WHAT YOU WILL DO:
a – In the excerpt on caregiver discrimination lawsuits, how often do employees win among the lawsuits that go to trial?
b – Reproduce word for word the part of the excerpt on caregiver discrimination lawsuits between "Two-thirds of these" and "brought by men.)", inclusive.
c – Render this sentence from the excerpt on caregiver discrimination lawsuits in Spanish: "Compared to the previous decade, cases involving eldercare rose considerably, increasing by 650 percent."

TEXT EXCERPT:
Two-thirds of these cases involved pregnancy and maternity leave. Pregnancy accommodation cases increased by 315 percent, a number that’s surprising when you consider that such discrimination has been illegal since 1978. Lawsuits over breastfeeding also spiked by 800 percent, though the total number of these cases remains small.

The other lawsuits alleged discrimination against those taking care of an aging parent, sick child, or sick spouse. Compared to the previous decade, cases involving eldercare rose considerably, increasing by 650 percent. (Forty percent of these suits were brought by men.) 

The report also notes that employees win caregiver discrimination cases at a higher rate than other employment discrimination cases. Overall, employees alleging family responsibilities discrimination, which occurs in every industry, prevail in 52 percent of the cases, a figure that includes verdicts in bench and jury trials, settlements, damage awards, arbitration, and other methods of resolving lawsuits. Among lawsuits that go to trial, employees win 67 percent of the time. Plaintiffs odds are even better in cases that go to federal court: 75 percent of them result in victories for employees, compared to a 28-to-36-percent win rate for general employment discrimination cases in federal court.

[Pointing data for screenshots]
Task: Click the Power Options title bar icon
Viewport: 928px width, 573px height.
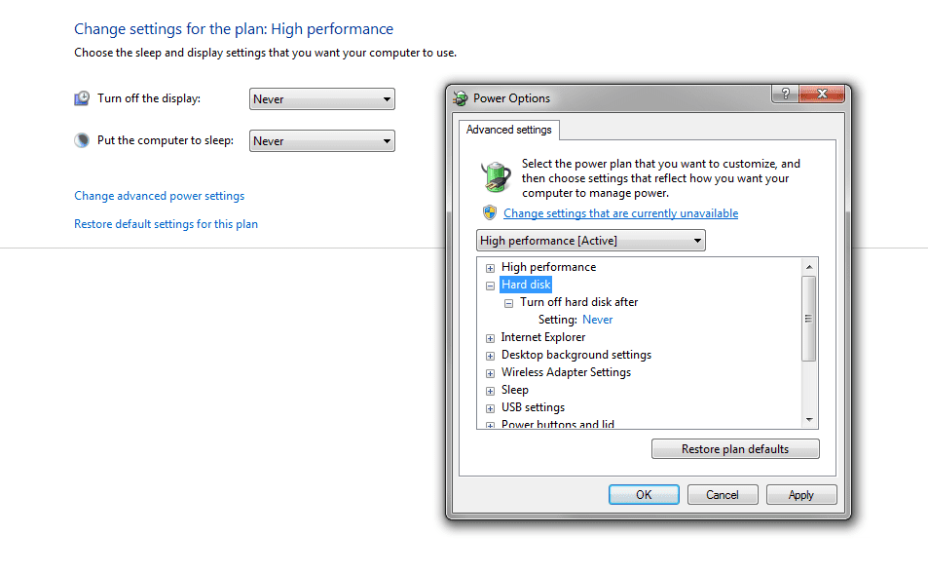Action: coord(461,97)
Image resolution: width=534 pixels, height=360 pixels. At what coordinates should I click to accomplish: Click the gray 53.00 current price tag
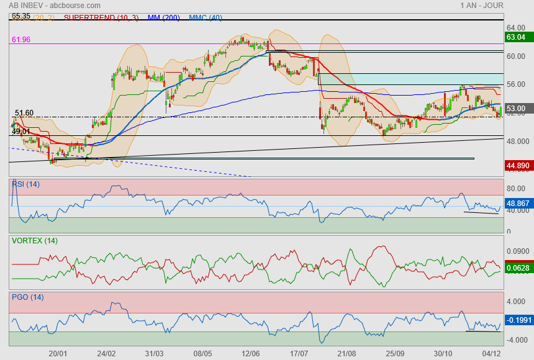click(516, 109)
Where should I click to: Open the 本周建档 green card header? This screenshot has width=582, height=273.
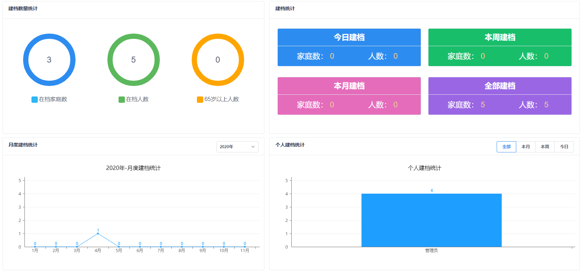[499, 37]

ANSWERS FOR THE TASKS:
a – 67 percent of the time

b –
Two-thirds of these cases involved pregnancy and maternity leave. Pregnancy accommodation cases increased by 315 percent, a number that’s surprising when you consider that such discrimination has been illegal since 1978. Lawsuits over breastfeeding also spiked by 800 percent, though the total number of these cases remains small.

The other lawsuits alleged discrimination against those taking care of an aging parent, sick child, or sick spouse. Compared to the previous decade, cases involving eldercare rose considerably, increasing by 650 percent. (Forty percent of these suits were brought by men.)

c – En comparación con la década anterior, los casos relacionados con el cuidado de personas mayores aumentaron considerablemente, con un incremento del 650 por ciento.